Despite the falling dollar, US exports failed to rise — largely due to the global recession.

The graph shows the US export trend in the context of rising and falling values of the dollar against the currencies of major US trading partners.

Dollar falls after nine-eleven ...

Dollar falls after nine-eleven ...

War, hard times, and deficit spending

The forces that  influence the volume of US exports and the relative value of the dollar compared to currencies of US trading partners seem to be as follows:

  1. The US fiscal deficit: The relative value of the US dollar seems to be influenced primarily by the size of the US fiscal deficit. During the Clinton years, a Republican Congress combined with a moderate Democrat President, and falling defense spending, resulted in a fiscal surplus and a dollar rising in value against the currencies of trading partners. In the Bush years, following September 11, 2001, sharply rising defense expenditures — the result of two wars and the burden of continuing to act as the “World’s Policeman” — led to a return of rising fiscal deficits. In the first year of the Obama administration, all pretense of budgetary discipline was thrown to the winds, leading to even more rapid decline in the US dollar versus trading currencies.
  2. Economic recessions/good times: The final year of the Clinton administration saw the collapse of the “dot.com” bubble and a mild recession which was reflected in a lower level of US exports. As good times returned during the Bush years, exports picked up substantially, spurred by a falling dollar. From the last quarter of the Bush term until today, the world entered a period of financial crisis, resulting in a sharp drop in US exports.
  3. Anti-free-trade policies: Traditionally, the Democrat Party has been a close ally to trade unions and an opponent to free trade.  Measures pandering to trade unions that tended to restrict US imports were favored during the Clinton years, as again is the case with the Obama administration. This,  in part, explains the slow rise of US exports during the Clinton years and the sharp fall during Obama’s first year in office.

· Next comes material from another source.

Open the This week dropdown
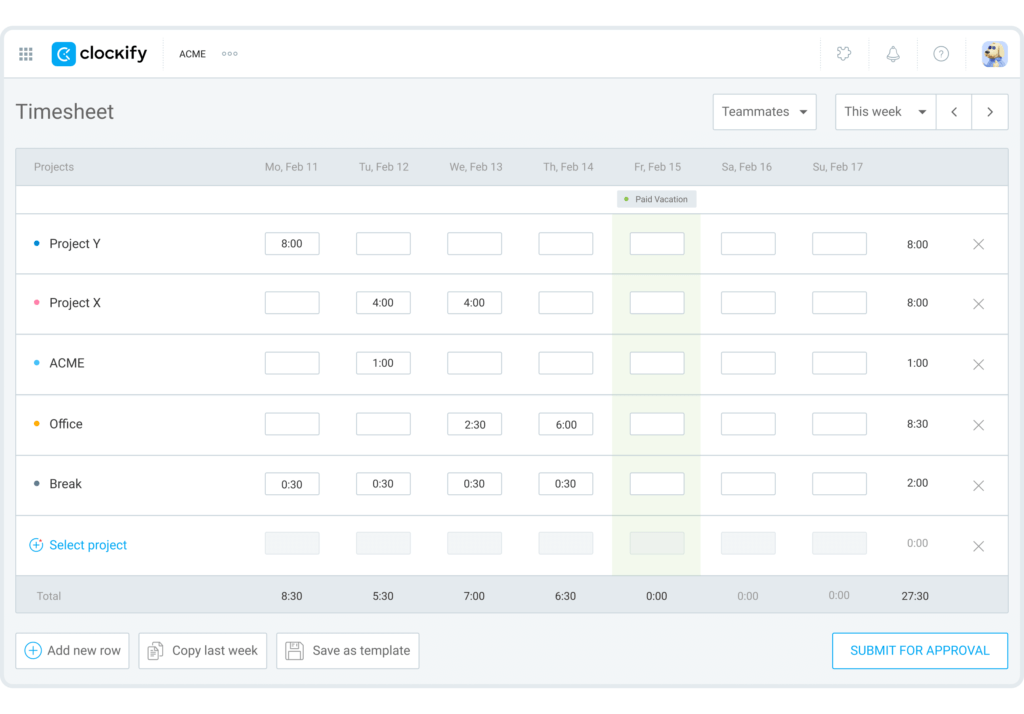1024x714 pixels. (x=884, y=111)
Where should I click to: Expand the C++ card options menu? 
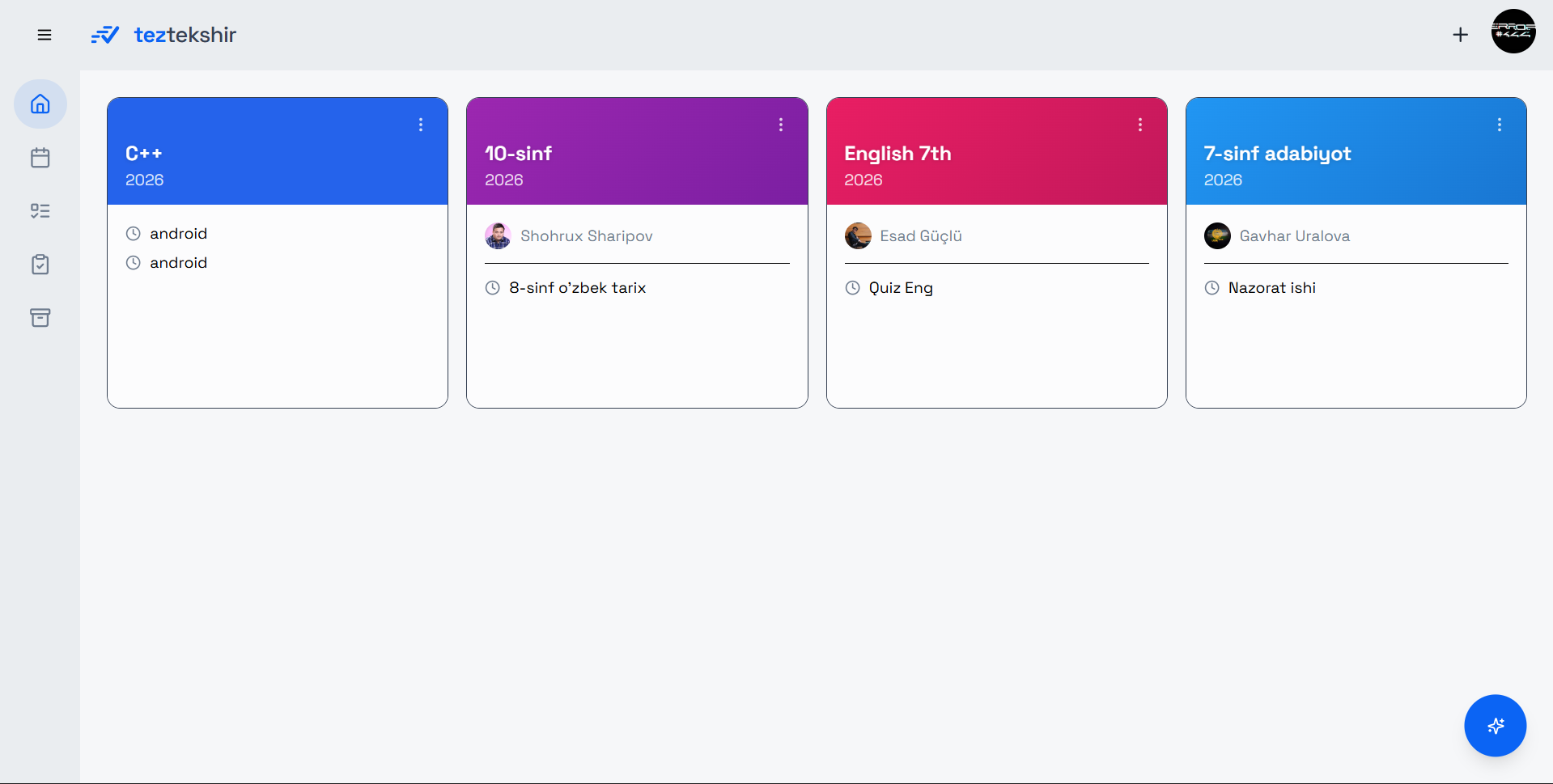click(421, 125)
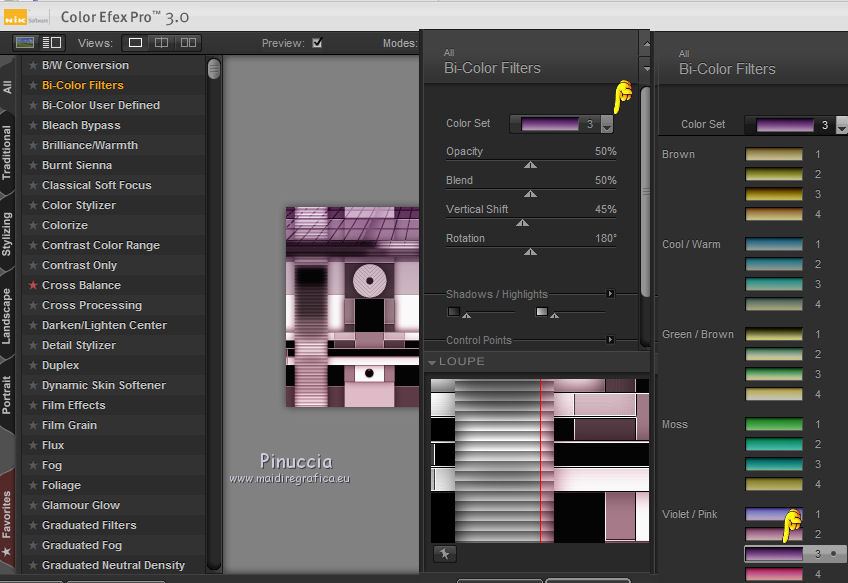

Of course,  the principal force effecting US exports is the value of the US dollar, which was rising during the Clinton years, and falling ever since the War on Terror started after the attacks of September 11, 2001.

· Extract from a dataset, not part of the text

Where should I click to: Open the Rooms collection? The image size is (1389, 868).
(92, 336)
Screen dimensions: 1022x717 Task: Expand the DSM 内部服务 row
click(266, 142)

The rise in US exports during most of the Bush years was undoubtedly due to the fall in the US dollar, which, in turn, seems to have reflected the rise of fiscal deficits driven by wartime budgets and, in the last years, pork-barrel spending under the Pelosi-Reid Congress.

The current fall in dollar exports is often attributed to a world-wide recession, but distrust of the US dollar arising from the administration’s “spending is stimulus” policy and from restrictions on imports meant to please the trade unions certainly has had some influence.

A narrowing trade deficit

The counterpart to US exports is the value of the US dollar. A falling US dollar makes US products cheaper to foreign buyers, but also leads to US dollars being less attractive as a means of exchange for trade with the United States.

The combination of world wide recession and a falling dollar, so far, has led to a narrowing of the US trade deficit with the rest of the world. This means that there will be a diminishing supply of dollars in the hands of foreigners to buy US Treasury bonds to sop up Obama’s extraordinary deficit spending.

This decline in the value of the dollar, in turn, will make it more difficult to control the coming US inflation.

Would you say that a rapidly expanding fiscal deficit (more money to be sopped up by selling Treasury bonds) combined with a contracting trade deficit (less dollars in foreign hands to buy government bonds) makes inflation more likely?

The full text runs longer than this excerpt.